I have many issues with Defra, not least that they insult the intelligence of the public and campaign groups alike. Just one of those issues I have is that the IFP recommented the following:

“We propose that the Public Forest Estate should remain in public ownership…..” (p.51 IFP Report).

Defra say “The PFEMO would take ownership of the Estate….” (Governance Premises Summary).

So, Defra, what part of the IFPs recommendations do you not understand? Some of it – or all of it?

Terrence Beaumont August 7, 2013 at 09:42

I think this is another case that proves the government advisers do not have the basic ground roots knowledge to advise on environmental matters. The leaves of this “green” government are turning a dark brown.

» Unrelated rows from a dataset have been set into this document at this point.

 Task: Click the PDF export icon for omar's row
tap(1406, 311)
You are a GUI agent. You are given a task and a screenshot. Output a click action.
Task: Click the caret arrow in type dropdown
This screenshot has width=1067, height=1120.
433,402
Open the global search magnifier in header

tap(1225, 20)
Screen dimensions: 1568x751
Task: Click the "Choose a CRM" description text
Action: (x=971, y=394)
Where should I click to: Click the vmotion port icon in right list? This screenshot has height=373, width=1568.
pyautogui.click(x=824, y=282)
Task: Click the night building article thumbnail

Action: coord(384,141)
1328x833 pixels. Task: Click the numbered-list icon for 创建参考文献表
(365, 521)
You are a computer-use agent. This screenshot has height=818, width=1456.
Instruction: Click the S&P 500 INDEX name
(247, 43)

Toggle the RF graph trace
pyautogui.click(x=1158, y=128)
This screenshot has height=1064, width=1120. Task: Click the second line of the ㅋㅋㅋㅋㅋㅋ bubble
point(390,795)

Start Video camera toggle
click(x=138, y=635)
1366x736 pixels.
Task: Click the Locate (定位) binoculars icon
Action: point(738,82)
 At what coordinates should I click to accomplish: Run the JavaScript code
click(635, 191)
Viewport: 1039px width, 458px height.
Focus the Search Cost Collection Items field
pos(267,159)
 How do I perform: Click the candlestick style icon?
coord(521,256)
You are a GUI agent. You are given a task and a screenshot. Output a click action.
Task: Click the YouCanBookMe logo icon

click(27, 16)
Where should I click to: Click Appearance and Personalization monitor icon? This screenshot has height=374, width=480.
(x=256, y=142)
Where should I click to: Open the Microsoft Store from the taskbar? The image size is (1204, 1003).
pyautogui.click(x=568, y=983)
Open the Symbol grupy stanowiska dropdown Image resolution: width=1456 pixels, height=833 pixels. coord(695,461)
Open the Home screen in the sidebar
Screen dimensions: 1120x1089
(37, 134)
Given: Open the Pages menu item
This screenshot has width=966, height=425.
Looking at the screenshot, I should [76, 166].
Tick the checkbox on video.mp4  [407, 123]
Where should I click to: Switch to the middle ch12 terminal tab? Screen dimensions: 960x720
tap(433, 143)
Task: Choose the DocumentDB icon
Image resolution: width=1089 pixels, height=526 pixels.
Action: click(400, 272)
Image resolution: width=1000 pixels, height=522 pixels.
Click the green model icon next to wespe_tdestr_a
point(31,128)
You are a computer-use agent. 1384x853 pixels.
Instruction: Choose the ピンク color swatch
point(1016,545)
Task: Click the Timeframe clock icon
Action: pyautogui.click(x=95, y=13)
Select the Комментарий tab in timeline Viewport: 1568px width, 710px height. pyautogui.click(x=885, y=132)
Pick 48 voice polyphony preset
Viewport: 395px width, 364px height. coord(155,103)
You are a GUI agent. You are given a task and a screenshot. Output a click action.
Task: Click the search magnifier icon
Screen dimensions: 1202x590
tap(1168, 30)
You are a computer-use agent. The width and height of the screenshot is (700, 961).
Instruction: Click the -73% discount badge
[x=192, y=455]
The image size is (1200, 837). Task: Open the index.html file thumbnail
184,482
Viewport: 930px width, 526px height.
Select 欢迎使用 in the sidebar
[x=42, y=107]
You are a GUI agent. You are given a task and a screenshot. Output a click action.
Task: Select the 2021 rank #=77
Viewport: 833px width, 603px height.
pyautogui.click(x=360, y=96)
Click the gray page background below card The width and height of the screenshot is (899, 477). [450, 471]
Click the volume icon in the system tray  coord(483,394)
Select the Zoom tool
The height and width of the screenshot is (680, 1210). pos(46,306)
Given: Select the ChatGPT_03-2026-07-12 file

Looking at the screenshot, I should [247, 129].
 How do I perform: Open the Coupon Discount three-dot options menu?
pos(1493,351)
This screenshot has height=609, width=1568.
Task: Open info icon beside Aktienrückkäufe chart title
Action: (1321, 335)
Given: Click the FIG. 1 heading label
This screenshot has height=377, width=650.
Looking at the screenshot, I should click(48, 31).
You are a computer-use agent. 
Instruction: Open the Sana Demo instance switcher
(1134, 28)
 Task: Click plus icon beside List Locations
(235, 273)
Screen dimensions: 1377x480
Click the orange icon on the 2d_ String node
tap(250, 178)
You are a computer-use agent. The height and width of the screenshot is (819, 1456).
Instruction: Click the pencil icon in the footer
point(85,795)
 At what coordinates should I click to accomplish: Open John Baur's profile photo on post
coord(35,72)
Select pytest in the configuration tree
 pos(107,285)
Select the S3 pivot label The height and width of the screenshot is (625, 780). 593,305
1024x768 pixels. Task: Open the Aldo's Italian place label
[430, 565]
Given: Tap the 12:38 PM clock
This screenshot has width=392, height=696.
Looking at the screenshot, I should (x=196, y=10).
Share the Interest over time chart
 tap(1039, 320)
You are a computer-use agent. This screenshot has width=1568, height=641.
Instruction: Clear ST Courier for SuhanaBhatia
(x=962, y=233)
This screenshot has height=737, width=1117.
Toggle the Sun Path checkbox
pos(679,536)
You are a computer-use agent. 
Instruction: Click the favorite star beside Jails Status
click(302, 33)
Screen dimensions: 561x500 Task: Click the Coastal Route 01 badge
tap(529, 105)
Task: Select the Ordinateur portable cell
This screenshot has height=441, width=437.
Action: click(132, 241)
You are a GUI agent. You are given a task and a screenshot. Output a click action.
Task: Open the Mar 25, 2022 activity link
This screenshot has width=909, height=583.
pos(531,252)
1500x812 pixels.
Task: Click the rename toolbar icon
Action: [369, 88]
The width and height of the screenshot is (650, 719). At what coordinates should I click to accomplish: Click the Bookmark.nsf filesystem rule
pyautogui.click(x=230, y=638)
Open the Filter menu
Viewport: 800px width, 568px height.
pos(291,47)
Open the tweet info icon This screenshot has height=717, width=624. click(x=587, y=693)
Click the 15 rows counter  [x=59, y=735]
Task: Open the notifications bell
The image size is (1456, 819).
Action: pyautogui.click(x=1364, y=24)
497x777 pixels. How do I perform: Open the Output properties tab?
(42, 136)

When an organisation such as the Forestry Commission can, despite a reduction of 25% of its staff, still returns a £350,000,000 profit from a £22.000,000 Tax payers investment it needs to be cherished and supported unchanged.The Forestry Commission also plays other important roles to the benefit of this Country.

As a member of the Conservative Party it’s saddens me how it can not be trusted with the management of our environment.

Terrence Beaumont August 7, 2013 at 10:15

When an organisation such as the Forestry Commission can, despite a reduction of 25% of its staff, still returns a £350,000,000 profit from a £22.000,000 Tax payers investment it needs to be cherished and supported unchanged.The Forestry Commission also plays other important roles to the benefit of this Country.